Sanctions Watch: Week of June 15, 2026 — Treasury Targets Hizballah’s Financial Network

ByEduardo Bacci

June 20, 2026
The U.S. Department of the Treasury building in Washington, D.C., home of the Office of Foreign Assets Control (OFAC).The U.S. Treasury Department, home of OFAC, in Washington, D.C. Photo: Carol M. Highsmith / Library of Congress (public domain).U.S. Treasury Department building. Public domain photograph by Carol M. Highsmith, Library of Congress.

U.S. economic-statecraft agencies kept a brisk operational tempo over the past two weeks, with the Treasury Department’s Office of Foreign Assets Control (OFAC) rolling out counterterrorism, counter-proliferation, and country-specific designations targeting Hizballah’s commercial infrastructure, Iran’s overseas weapons-procurement networks, and Cuba’s state oil monopoly. In parallel, the White House and the Commerce Department advanced an aggressive trade-enforcement agenda — recalibrating Section 232 metals tariffs, opening new Section 301 fronts, and ordering a crackdown on customs fraud. The throughline, public records suggest, is a posture that is simultaneously more targeted (with selective sanctions removals and new general licenses) and more expansive (with whole-of-sector designations and stacked tariff exposure).

Below, The Investigative Journal breaks down the week’s most consequential sanctions and trade-enforcement actions, each sourced to a public government record, with notes on the industries and entities most exposed — and the threads that warrant deeper investigation.

1. Treasury targets Hizballah’s financial and technology network

On June 18, OFAC added three individuals and five entities to its Specially Designated Nationals (SDN) List under the counterterrorism authority of Executive Order 13224, identifying them as part of the financial and commercial support structure for Hizballah, which the United States designates as a terrorist organization. The listings span Lebanon, Syria, Iraq, and Oman, and include a Beirut-area information-technology firm, Globe Technology Providers SARL, alongside trading companies such as Tyke SAL and Al ‘Ahd Company for Trade and Investment in Damascus. OFAC’s notice ties several of the entities to individuals named Alaa Hassan Hamieh and Bahaa Addin Hashem.

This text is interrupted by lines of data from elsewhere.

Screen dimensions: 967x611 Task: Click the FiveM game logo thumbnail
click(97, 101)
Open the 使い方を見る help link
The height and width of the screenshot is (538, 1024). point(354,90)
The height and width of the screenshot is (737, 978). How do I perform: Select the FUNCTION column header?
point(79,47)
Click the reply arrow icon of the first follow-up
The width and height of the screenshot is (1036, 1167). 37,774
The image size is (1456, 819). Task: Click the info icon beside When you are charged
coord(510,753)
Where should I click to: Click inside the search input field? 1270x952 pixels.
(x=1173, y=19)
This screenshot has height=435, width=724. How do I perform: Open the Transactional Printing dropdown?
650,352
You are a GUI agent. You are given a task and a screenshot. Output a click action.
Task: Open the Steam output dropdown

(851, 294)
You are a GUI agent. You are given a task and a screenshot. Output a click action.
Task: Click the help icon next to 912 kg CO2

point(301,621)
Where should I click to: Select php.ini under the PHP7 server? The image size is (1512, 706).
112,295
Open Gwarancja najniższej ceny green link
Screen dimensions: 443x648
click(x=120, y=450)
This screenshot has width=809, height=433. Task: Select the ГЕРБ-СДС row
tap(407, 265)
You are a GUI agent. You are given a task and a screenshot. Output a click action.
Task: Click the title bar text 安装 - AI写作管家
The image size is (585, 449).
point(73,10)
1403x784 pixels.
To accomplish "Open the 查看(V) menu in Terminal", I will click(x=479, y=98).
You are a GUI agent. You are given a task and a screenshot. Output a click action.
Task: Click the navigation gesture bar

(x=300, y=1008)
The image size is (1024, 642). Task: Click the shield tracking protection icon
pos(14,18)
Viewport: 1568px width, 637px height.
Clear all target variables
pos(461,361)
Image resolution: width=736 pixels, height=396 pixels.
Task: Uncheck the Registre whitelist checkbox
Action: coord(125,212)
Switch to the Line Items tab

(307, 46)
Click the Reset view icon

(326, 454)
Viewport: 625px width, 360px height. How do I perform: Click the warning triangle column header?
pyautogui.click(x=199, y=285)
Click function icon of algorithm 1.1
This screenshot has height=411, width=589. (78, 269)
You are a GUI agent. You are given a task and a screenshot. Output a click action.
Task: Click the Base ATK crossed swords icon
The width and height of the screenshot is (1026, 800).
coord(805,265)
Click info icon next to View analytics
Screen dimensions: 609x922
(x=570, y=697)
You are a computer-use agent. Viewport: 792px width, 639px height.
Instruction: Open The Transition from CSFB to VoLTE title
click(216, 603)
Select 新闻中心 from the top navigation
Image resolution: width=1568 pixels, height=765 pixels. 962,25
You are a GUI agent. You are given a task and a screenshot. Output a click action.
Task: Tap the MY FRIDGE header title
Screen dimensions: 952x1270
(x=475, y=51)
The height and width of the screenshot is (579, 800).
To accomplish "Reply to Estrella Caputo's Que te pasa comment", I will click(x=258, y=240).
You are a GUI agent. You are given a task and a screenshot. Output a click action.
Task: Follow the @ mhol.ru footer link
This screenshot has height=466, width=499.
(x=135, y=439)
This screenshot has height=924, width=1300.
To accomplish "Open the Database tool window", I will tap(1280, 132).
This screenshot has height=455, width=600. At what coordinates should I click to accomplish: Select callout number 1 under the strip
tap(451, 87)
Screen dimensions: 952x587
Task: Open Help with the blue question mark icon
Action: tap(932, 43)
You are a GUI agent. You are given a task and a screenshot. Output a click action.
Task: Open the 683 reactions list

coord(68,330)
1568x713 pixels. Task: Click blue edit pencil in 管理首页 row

The action is notable for reaching beyond traditional finance into technology and wholesale-trade vehicles — the kind of dual-use commercial fronts that records indicate sanctioned networks increasingly use to move value and evade scrutiny. Each designated party is flagged as subject to secondary sanctions under the Hizballah Financial Sanctions Regulations, meaning foreign banks that knowingly facilitate significant transactions for them risk losing access to the U.S. financial system. Companies in Lebanon’s IT, logistics, and import-export sectors that maintained correspondent or vendor relationships with the named firms now face immediate compliance exposure.

Among the individuals named in the June 18 listing is Sleiman Antoine Frangieh, whom OFAC’s record places in Lebanon with a birthplace of Zgharta and describes as “Linked To: Hizballah.” The name, birthplace, and birth year correspond to the prominent leader of Lebanon’s Marada Movement and a former presidential candidate; TIJ relied on the OFAC record for the identification and could not independently confirm further details as of publication. A designation reflects OFAC’s own determination rather than a criminal conviction, and designated parties may petition OFAC for removal. TIJ found no public response from the named parties by press time.

2. “Economic Fury” hits China- and Hong Kong-based Iran procurement networks

On June 10, OFAC sanctioned nine individuals and entities for supporting weapons procurement on behalf of Iran’s Islamic Revolutionary Guard Corps (IRGC) and Ministry of Defense and Armed Forces Logistics (MODAFL), as part of a campaign Treasury has branded “Economic Fury.” “Through Economic Fury, the Treasury Department is disrupting the foreign procurement networks that support the Iranian military’s efforts to acquire weapons,” Treasury Secretary Scott Bessent said in the announcement. The corresponding OFAC listing details the designated parties.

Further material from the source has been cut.